Don't worry - Hubby was on Diaper Duty during Sweetie's first week of life. And then - pretty much never again. Oh well.
So, yeah. My point is - I don't like change. I just don't do very well with it. One of the great things I like about my job, in fact, is the routine of it all. Some days are more routine than others, of course. And the number of what if's and OMG!'s that could throw my plans for a loop pretty much number in the bajillions. But more often than not, things go along at a pretty regular, expected clip and that's the way I like it. Amen.
Now things are getting a little "changy" at work and I'm not sure I like it. New boss, new computers, new processes to learn and new people to interact with. I'm not going to get into specifics because I've vowed to myself never to talk about work here (ahem - isn't that, like, the #1 Cardinal Rule of blogging? - LEAVE WORK OUT OF IT!). And, anyway, none of the changes are necessarily bad. Some are actually quite wonderful! But they're changes nonetheless and it's kind of freaking me out. Where is my schedule?! Where is my known timeframe for project completion?! Where is my sanity?! Has anybody seen my cow????!!!!!
As with work, there are the changes I see in Sweetie. She's only a few months away from 4- years old, people! But she's just a toddler! How can this be?! 4- year olds can't possibly be classified as toddlers anymore. Yet my Sweetie's a toddler, right? I mean, she was a toddler just yesterday. How can she go from turning from 2 to 3 - right in the heart of Toddler Town, to turning from 3 to 4 - fully adjusted to life in Little Girl Land? Cuz she seems totally at home with her little big girl self. But I'm not comfortable, no siree bob!

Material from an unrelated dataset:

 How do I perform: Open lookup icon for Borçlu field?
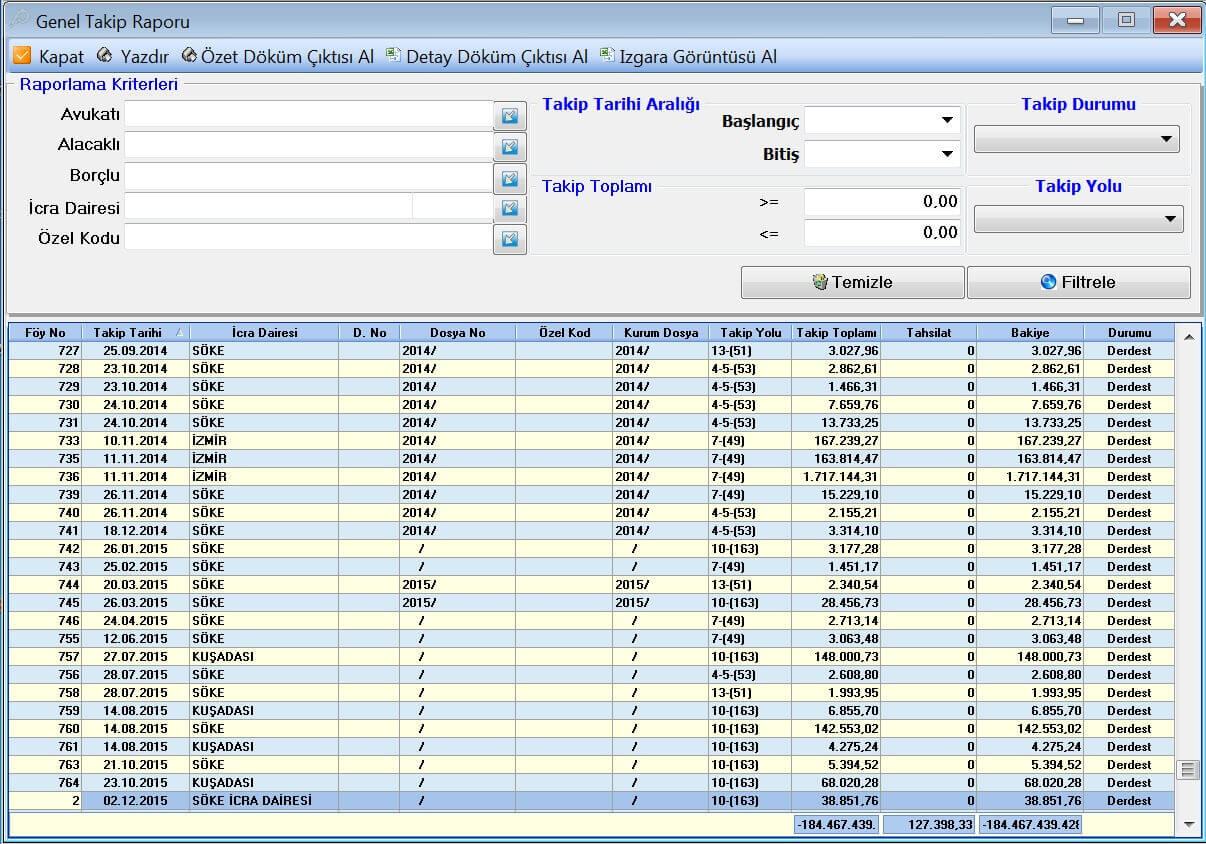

Sweetie knows some basic math now. She knows about the days of the week. She knows that we live in New Hampshire. She's a big helper to her little cousins and younger friends. And she says things like Cool! and Oh yeah, Babah! Maybe not barometers for Big Girl status to you all, but shockingly mature seeming to her Mommy and Daddy here, who are watching slack-jawed in the corner as Sweetie tells us about her plans for her future (she wants to be a builder when she gets big) and her theories on how the world works the way it does (It's dark outside because it's bedtime and then the sun will come up and it will be daytime because it's light outside and I will be BIGGER! But not this day. On another day when it's light outside again.)
Change is good, I know. And necessary, of course. Without it we can't grow or learn or experience new joys and challenges or make new friends. Some changes are great and some are the pits. But whatever change brings, one thing is for certain. Change is inevitable.
At least parenthood has gotten me somewhat used to the idea of change. I mean babies, toddlers and children in general are nothing if not changeable. One day they LOVE spaghetti, and the next day they don't even want to look at it. Those daily, seemingly trivial changes I can now deal with pretty well. I have to.
But the ultimate change of growing up, never to return to the former baby years - or work changes where things are now going to be done in different ways by different people from now on. Those changes are more difficult to comprehend and accept. You know life, good or bad, will not be the way it has been. It will not be entirely comfortable and/or familiar - at least for the time being.
Of course you'll find your groove again and settle into an all new, maybe even better, way of being. But the loss of what once was will always clench your heart, at least a little bit.